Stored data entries

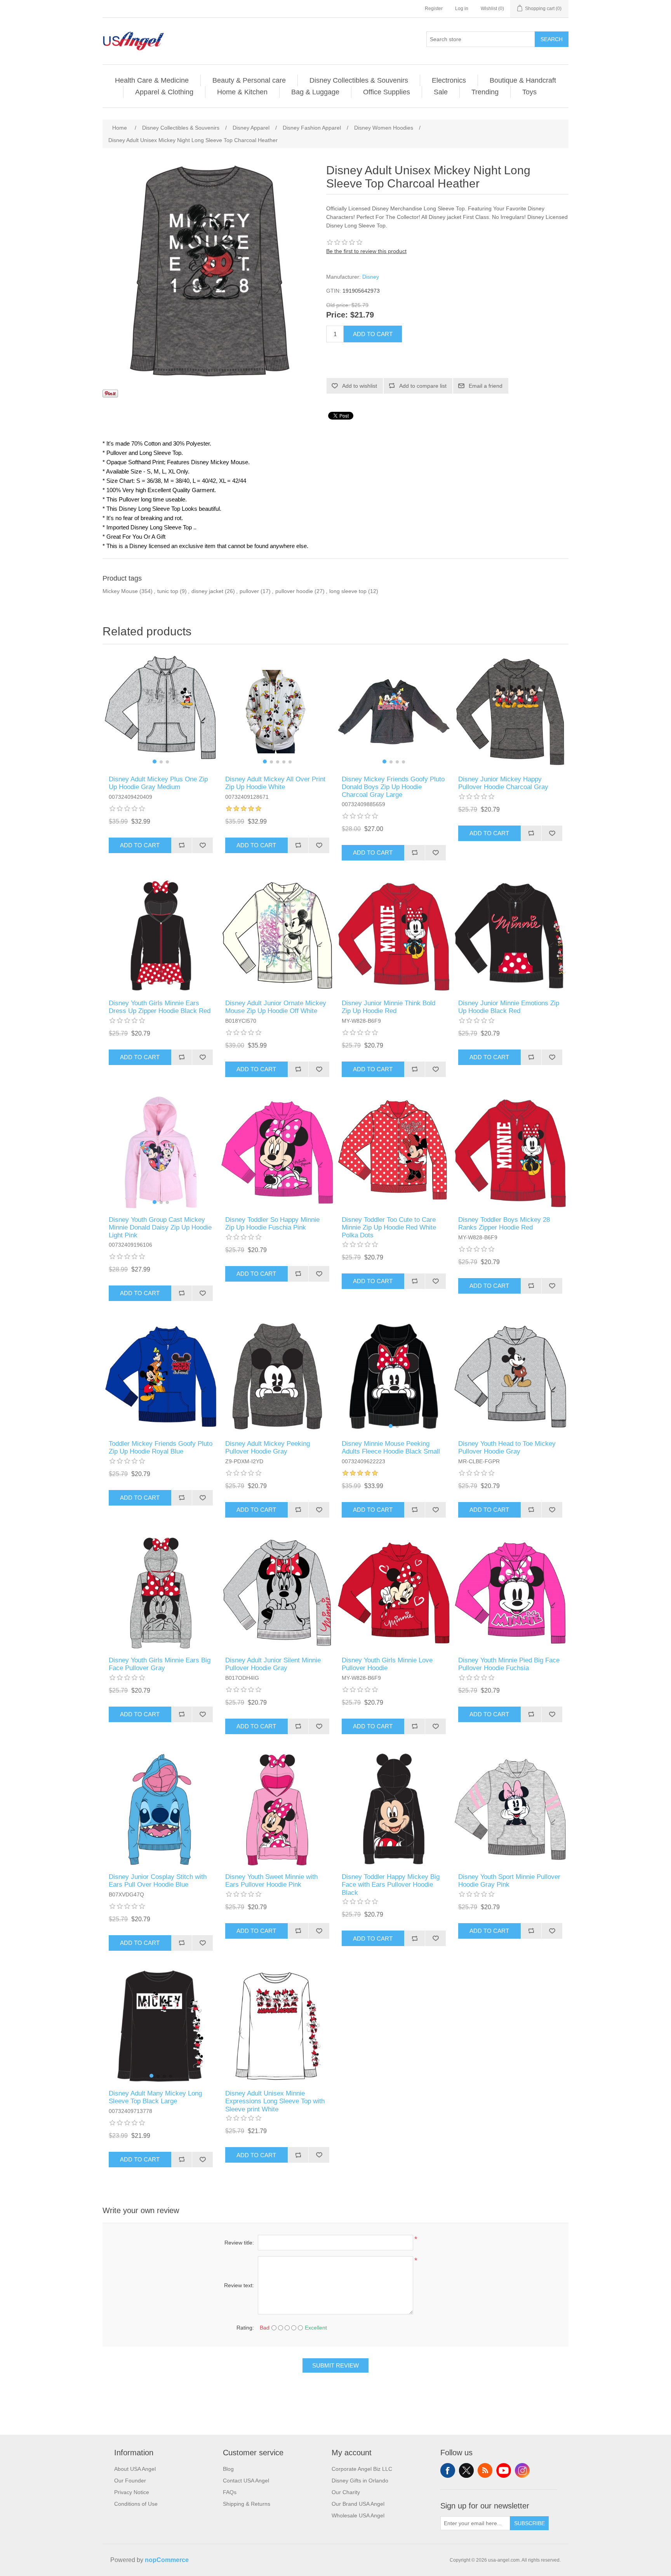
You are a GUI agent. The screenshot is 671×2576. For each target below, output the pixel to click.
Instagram (522, 2470)
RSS (485, 2470)
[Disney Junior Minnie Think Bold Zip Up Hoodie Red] (394, 936)
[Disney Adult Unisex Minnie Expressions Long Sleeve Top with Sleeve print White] (277, 2026)
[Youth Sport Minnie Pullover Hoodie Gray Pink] (510, 1809)
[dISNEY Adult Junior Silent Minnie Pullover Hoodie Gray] (277, 1593)
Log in (461, 8)
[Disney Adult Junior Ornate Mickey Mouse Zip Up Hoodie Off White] (277, 936)
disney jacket (207, 591)
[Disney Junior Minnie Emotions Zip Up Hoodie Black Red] (510, 936)
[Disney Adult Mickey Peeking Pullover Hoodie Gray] (277, 1376)
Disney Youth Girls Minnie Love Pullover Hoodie (387, 1664)
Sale (441, 92)
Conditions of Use (136, 2504)
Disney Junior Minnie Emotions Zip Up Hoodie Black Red (508, 1007)
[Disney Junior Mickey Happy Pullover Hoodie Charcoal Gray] (510, 712)
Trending (485, 92)
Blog (228, 2469)
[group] (161, 712)
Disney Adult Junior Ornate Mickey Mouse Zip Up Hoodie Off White (275, 1007)
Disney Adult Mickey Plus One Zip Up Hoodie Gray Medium (158, 783)
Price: (337, 315)
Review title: (239, 2242)
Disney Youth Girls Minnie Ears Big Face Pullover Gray (159, 1664)
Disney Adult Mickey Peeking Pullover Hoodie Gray (267, 1447)
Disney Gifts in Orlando (360, 2480)
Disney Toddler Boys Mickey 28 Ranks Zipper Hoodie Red (504, 1223)
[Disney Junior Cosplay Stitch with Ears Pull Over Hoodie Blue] (161, 1809)
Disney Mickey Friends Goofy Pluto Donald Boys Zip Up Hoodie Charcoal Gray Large (393, 787)
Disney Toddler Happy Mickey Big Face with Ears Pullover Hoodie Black (391, 1884)
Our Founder (130, 2480)
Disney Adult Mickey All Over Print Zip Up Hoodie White (275, 783)
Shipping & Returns (246, 2504)
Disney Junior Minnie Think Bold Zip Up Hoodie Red (388, 1007)
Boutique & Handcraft (523, 80)
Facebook (447, 2470)
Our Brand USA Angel (358, 2504)
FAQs (229, 2492)
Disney (370, 277)
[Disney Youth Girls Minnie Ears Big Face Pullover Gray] (161, 1593)
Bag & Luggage (315, 92)
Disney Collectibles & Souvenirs (358, 80)
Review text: (239, 2285)
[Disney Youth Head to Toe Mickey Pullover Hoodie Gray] (510, 1376)
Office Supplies (386, 92)
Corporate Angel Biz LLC (362, 2469)
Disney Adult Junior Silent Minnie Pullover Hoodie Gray (273, 1664)
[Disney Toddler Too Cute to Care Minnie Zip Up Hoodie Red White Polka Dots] (394, 1152)
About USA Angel (135, 2469)
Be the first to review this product (366, 251)
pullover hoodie (294, 591)
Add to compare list (423, 386)
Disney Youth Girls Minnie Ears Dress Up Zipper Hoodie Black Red (159, 1007)
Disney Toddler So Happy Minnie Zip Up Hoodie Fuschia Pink (272, 1223)
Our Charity (346, 2492)
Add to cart (373, 334)
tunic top (167, 591)
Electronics (449, 80)
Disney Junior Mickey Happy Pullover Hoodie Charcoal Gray (503, 783)
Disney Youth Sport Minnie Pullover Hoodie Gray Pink (509, 1880)
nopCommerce (167, 2560)
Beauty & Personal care (249, 80)
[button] (154, 761)
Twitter (466, 2470)
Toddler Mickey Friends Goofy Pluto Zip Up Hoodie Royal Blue (160, 1447)
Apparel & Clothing (164, 92)
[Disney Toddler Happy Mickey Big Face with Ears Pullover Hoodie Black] (394, 1809)
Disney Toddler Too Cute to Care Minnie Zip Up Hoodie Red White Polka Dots (389, 1227)
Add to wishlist (359, 386)
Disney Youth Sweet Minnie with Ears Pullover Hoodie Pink (271, 1880)
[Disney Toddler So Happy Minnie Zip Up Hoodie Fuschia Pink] (277, 1152)
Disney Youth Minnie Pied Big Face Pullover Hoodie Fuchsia (509, 1664)
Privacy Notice (131, 2492)
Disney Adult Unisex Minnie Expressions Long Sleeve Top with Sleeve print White (275, 2101)
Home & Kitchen (242, 92)
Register (434, 8)
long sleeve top (348, 591)
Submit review (335, 2365)
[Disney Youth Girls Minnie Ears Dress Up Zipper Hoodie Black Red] (161, 936)
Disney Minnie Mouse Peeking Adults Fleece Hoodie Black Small (391, 1447)
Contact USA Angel (246, 2480)
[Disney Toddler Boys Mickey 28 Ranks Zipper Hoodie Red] (510, 1152)
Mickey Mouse (120, 591)
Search (552, 39)
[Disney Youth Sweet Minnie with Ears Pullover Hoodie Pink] (277, 1809)
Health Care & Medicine (152, 80)
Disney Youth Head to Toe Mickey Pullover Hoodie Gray (507, 1447)
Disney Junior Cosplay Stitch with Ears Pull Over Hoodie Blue (158, 1880)
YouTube (503, 2470)
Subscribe (529, 2523)
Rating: (245, 2327)
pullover (249, 591)
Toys (529, 92)
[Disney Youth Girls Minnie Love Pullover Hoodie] (394, 1593)
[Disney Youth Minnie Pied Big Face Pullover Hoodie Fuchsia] (510, 1593)
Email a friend (485, 386)
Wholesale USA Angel (358, 2515)
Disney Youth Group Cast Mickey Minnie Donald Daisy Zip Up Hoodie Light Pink (160, 1227)
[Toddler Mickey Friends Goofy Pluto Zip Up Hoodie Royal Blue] (161, 1376)
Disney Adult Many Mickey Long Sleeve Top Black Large (155, 2097)
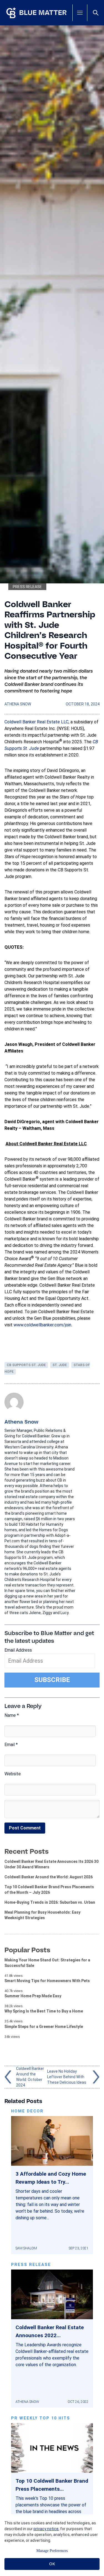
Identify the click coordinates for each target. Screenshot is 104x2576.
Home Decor (27, 2111)
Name (11, 1715)
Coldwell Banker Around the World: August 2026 (48, 1877)
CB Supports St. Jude (26, 1365)
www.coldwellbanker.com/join (42, 1324)
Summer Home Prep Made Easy (32, 1996)
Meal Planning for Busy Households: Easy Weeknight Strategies (42, 1915)
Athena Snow (17, 704)
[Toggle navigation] (80, 12)
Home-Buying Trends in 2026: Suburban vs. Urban (49, 1902)
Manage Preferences (52, 2551)
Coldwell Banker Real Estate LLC (36, 721)
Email (11, 1744)
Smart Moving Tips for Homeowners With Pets (47, 1981)
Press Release (27, 587)
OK (52, 2563)
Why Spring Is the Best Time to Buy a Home (43, 2011)
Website (12, 1773)
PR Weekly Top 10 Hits (40, 2418)
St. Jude (59, 1365)
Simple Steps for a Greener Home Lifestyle (43, 2026)
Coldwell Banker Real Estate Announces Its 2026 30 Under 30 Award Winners (51, 1864)
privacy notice (46, 2529)
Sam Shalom (26, 2248)
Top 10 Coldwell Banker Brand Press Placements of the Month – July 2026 (49, 1890)
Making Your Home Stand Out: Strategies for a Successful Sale (47, 1963)
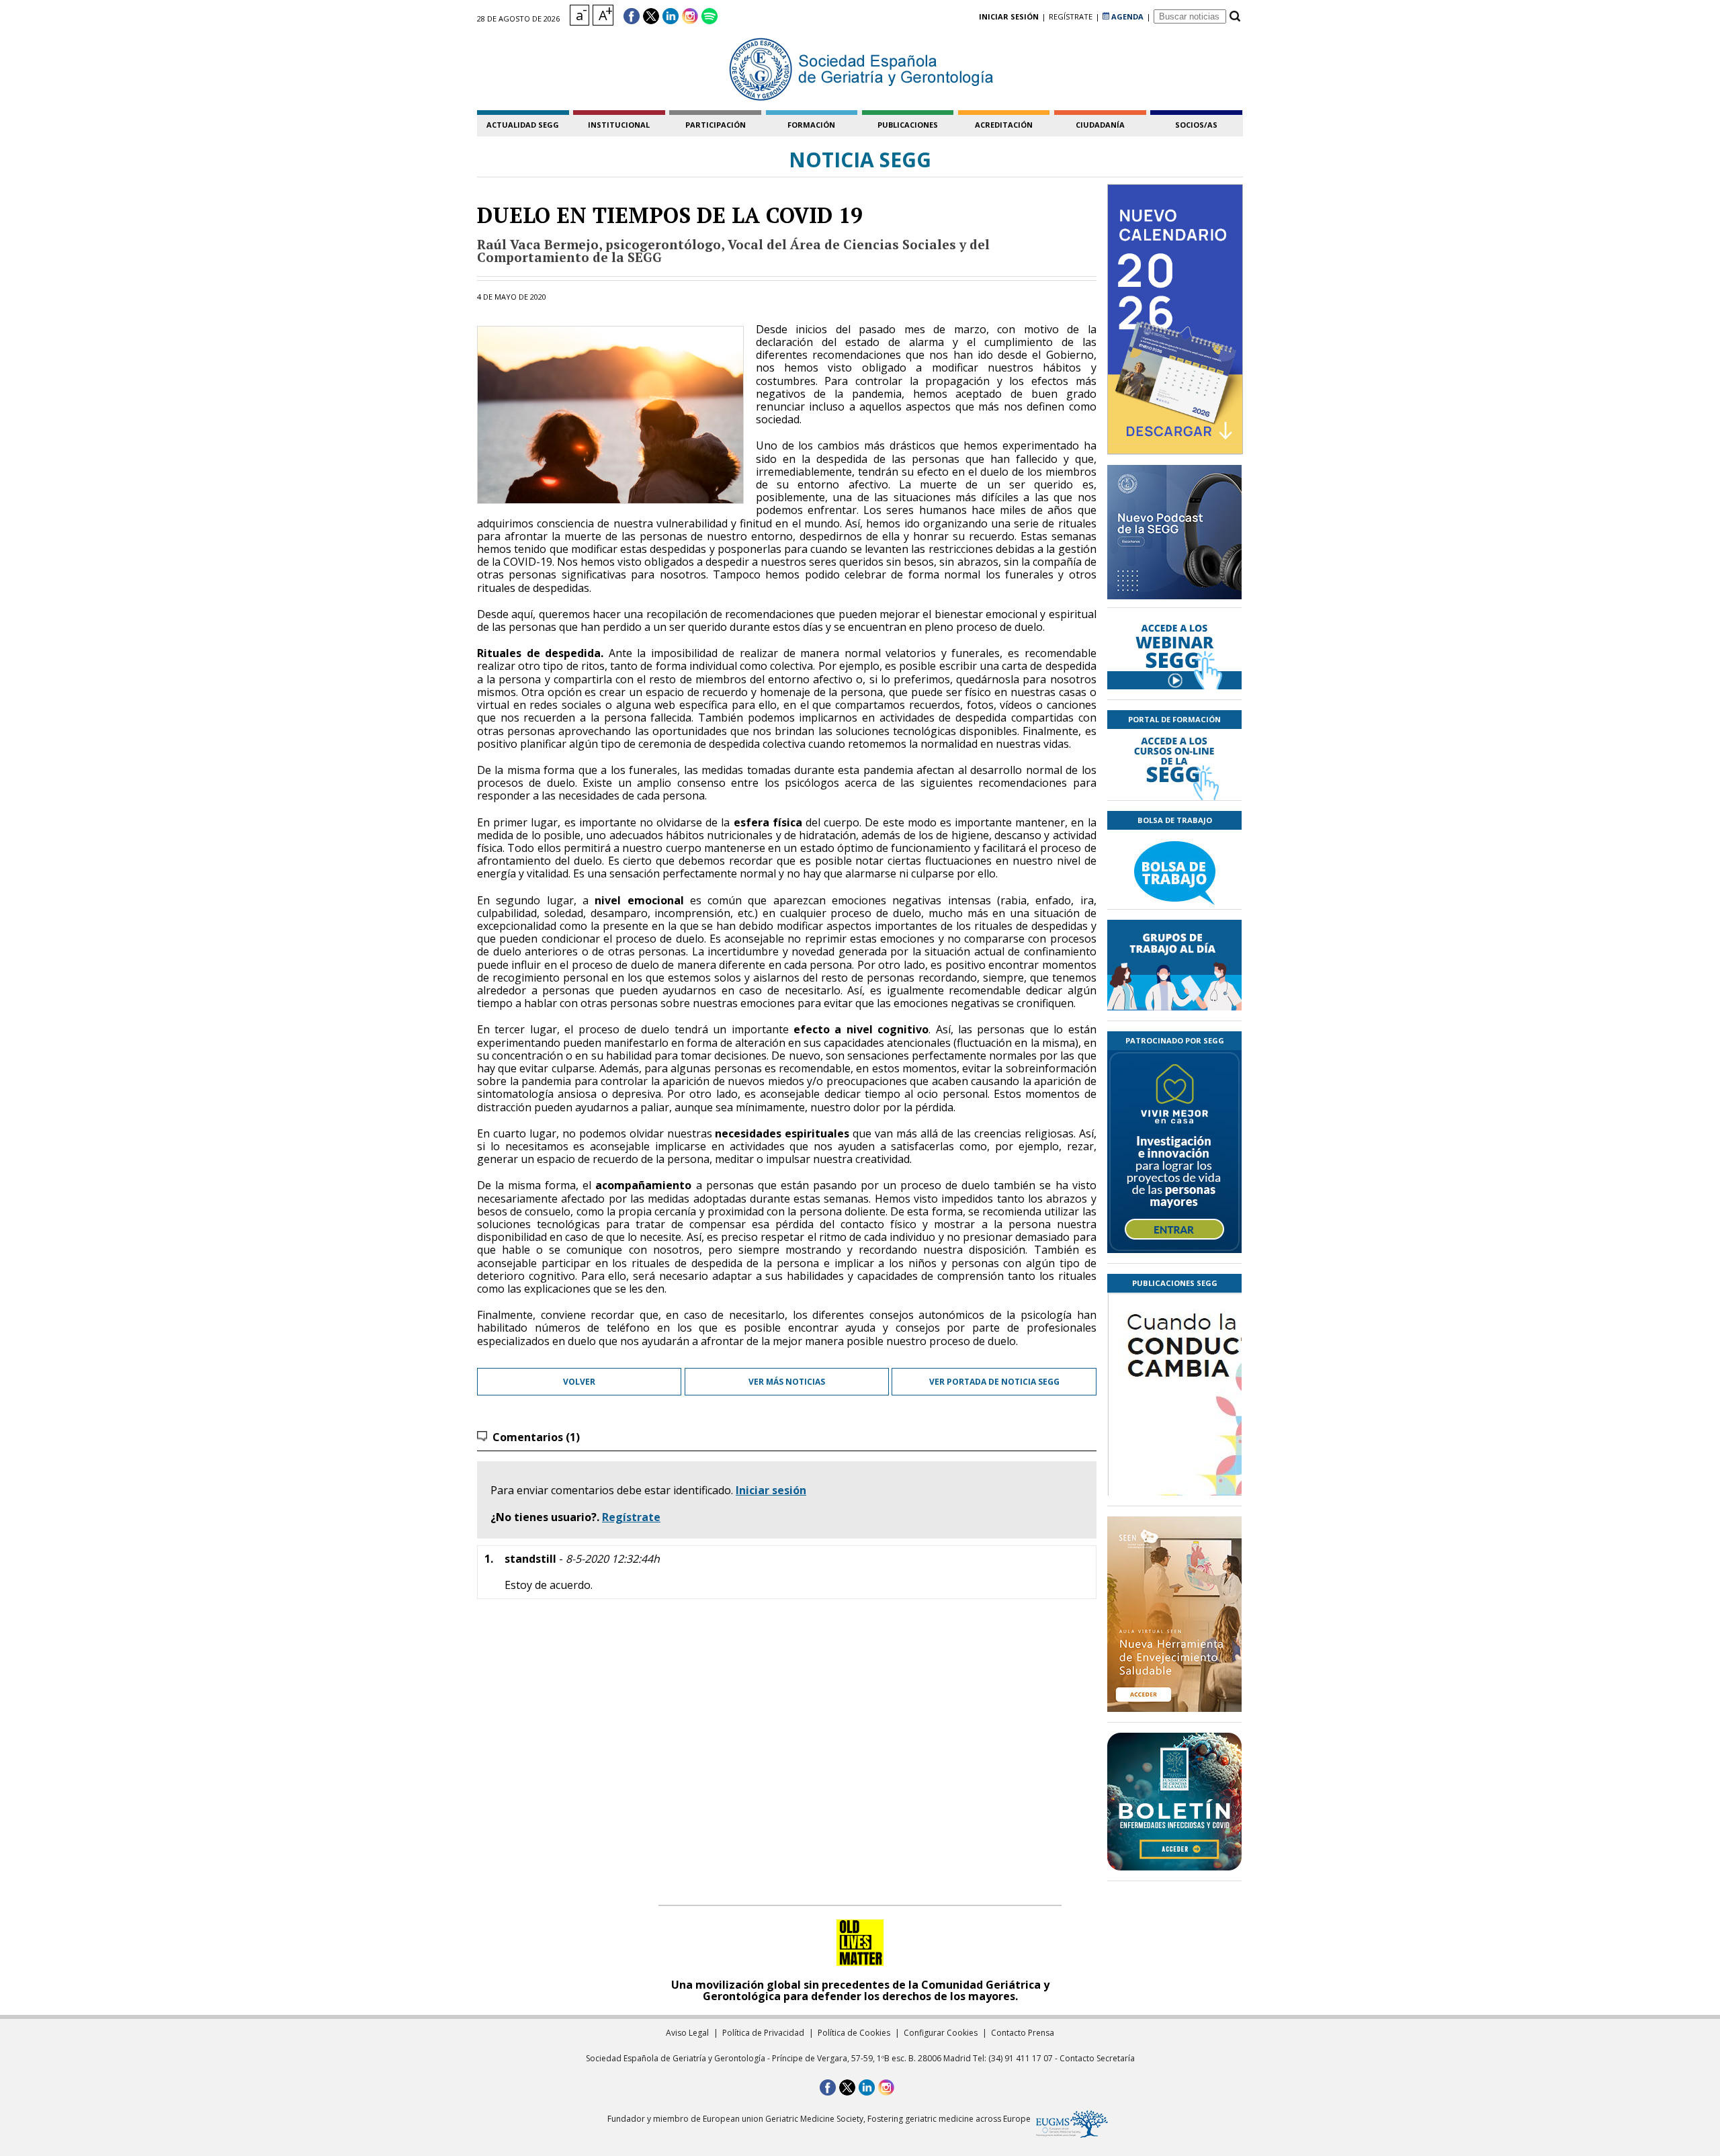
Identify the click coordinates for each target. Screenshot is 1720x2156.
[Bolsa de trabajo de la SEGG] (1174, 869)
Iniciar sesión (771, 1490)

• Directions: Only the lines from the start of the records to the line with "[Disney Adult Mickey" belong in the copy. Print them exactly, minus pictures.

• Task solution:
You are a GUI agent. The screenshot is 671×2576. For each target below, output the pixel to click.
Instagram (522, 2470)
RSS (485, 2470)
[Disney Junior Minnie Think Bold Zip Up Hoodie Red] (394, 936)
[Disney Adult Unisex Minnie Expressions Long Sleeve Top with Sleeve print White] (277, 2026)
[Youth Sport Minnie Pullover Hoodie Gray Pink] (510, 1809)
[dISNEY Adult Junior Silent Minnie Pullover Hoodie Gray] (277, 1593)
Log in (461, 8)
[Disney Adult Junior Ornate Mickey Mouse Zip Up Hoodie Off White] (277, 936)
disney jacket (207, 591)
[Disney Junior Minnie Emotions Zip Up Hoodie Black Red] (510, 936)
[Disney Adult Mickey Peeking Pullover Hoodie Gray] (277, 1376)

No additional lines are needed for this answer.